Recommended operation: Configuring port isolation for the downlink wired port on a WTU

About port isolation

In a WLAN with WTs and WTUs deployed, broadcast storms and DHCP address allocation issues might occur and affect user experience. To address these issues, you can assign the downlink wired ports of WTUs to different VLANs for Layer 2 isolation. However, VLAN resources are limited. With port isolation, you only need to add these ports to an isolation group, without considering the VLANs to which the ports belong. You can deploy the configuration for WTUs through a map configuration file or log in to the WT to configure the WTUs.

Command reference

Slot

Syntax

slot slot-number

Parameters

slot-number: Specifies a WTU by its slot number.

Usage guidelines

After you enter slot view, you can enable preprovisioning for that slot.

Examples

# Enter slot view.

<WT1020> system-view

[WT1020] slot 2

[WT1020-slot-2]

Provision

Syntax

provision model model

Parameters

model model: Specifies the WTU model to be preprovisioned.

Examples

# Enable preprovisioning for WTU420H in a slot.

<WT1020> system-view

[WT1020] slot 2

[WT1020-slot-2] provision model WTU420H

port-isolate group

Syntax

port-isolate group group-id

Parameters

group-id: Specifies an isolation group by its ID.

Examples

# Create isolation group 1.

<WT1020> system-view

[WT1020] port-isolate group 1

port-isolate enable

Syntax

port-isolate enable group group-id

Parameters

group group-id: Specifies an isolation group by its ID.

Usage guidelines

You can assign interfaces to an isolation group only after you create a slot and execute the provision model command.

Examples

# Enter view of slot 2 on WT1020 to provision WTU420H: assign downlink ports 1/2/1 through 1/2/4 on WTU420H connected to Slot 2 isolation group 1. You can use the map-configuration command to deploy the configuration to all subcards.

<WT1020> system-view

[WT1020] port-isolate group 1

[WT1020] slot 2

[WT1020-slot-2] provision model WTU420H

[WT1020-slot-2] quit

[WT1020] interface Ethernet 1/2/1

[WT1020-Ethernet1/2/1] port-isolate enable group 1

[WT1020] interface Ethernet 1/2/2

[WT1020-Ethernet1/2/1] port-isolate enable group 1

[WT1020] interface Ethernet 1/2/3

[WT1020-Ethernet1/2/1] port-isolate enable group 1

[WT1020] interface Ethernet 1/2/4

[WT1020-Ethernet1/2/1] port-isolate enable group 1

Recommended operation: Setting an idle timeout period for portal users

About idle timeout

When an AC acts as an access device to provide the portal service, we strongly recommended that you configure the idle timeout feature for portal users on the AC. If you do not configure this feature, the AC does not delete the authentication entry for an endpoint after it goes offline. If the endpoint connects to the network again and obtains a new IP address, a conflict might occur on the AC, resulting in authentication failure of the endpoint. Besides, a large number of authentication entries on the AC also consume the system resources.

Command reference

authorization-attribute

Use authorization-attribute idle-cut to set an idle timeout period for portal users.

Syntax

authorization-attribute idle-cut minutes [ flow ]

Parameters

minutes: Specifies an idle timeout period in minutes. The value range for the minutes argument is 1 to 600.

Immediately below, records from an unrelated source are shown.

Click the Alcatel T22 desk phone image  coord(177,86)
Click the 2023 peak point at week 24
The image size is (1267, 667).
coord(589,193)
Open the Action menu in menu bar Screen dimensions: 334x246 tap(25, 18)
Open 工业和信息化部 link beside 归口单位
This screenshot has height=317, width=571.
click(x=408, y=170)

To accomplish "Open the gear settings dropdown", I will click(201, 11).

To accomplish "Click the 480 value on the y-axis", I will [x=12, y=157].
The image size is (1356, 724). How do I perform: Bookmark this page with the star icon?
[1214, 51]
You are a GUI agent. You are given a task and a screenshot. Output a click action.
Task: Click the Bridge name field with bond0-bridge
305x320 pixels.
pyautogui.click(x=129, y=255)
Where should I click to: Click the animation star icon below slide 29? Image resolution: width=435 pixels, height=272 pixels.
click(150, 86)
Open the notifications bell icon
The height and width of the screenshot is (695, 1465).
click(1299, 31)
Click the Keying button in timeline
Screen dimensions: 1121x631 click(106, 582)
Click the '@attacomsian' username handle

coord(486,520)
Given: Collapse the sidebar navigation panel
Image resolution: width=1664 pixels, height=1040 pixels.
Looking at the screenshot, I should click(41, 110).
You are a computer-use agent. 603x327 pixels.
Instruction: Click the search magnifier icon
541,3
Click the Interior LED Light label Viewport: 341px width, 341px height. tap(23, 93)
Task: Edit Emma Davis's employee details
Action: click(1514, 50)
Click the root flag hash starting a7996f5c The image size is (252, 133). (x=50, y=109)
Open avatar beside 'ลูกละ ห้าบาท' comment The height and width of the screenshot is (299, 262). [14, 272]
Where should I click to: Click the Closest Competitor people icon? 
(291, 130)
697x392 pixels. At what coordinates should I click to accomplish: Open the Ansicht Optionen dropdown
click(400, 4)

flow: Specifies the minimum traffic (in bytes) that must be generated in the idle timeout period in order not to be logged out. The value range is 1 to 10240000, and the default value is 10240.

Examples

# Enable user isolation for VLAN 1.

<Sysname> system-view

[AC] domain test

[AC-isp-test] authorization-attribute idle-cut 30 10240

Optional operation: Configuring frame encryption

About frame encryption

Disabling frame encryption on air interfaces can reduce the time cost brought by key negotiation and maximize the air interface performance. If frame encryption is required in a WLAN, use the RSN IE and CCMP/GCMP cipher suite, and enable WPA3 as a best practice. TKIP and WEP affect the high bandwidth performance of 802.11n networks and are not recommended.

Command reference

akm mode

akm mode { dot1x | private-psk | psk | anonymous-dot1x }

Parameters

dot1x: Specifies 802.1X as the AKM mode.

private-psk: Specifies private PSK as the AKM mode.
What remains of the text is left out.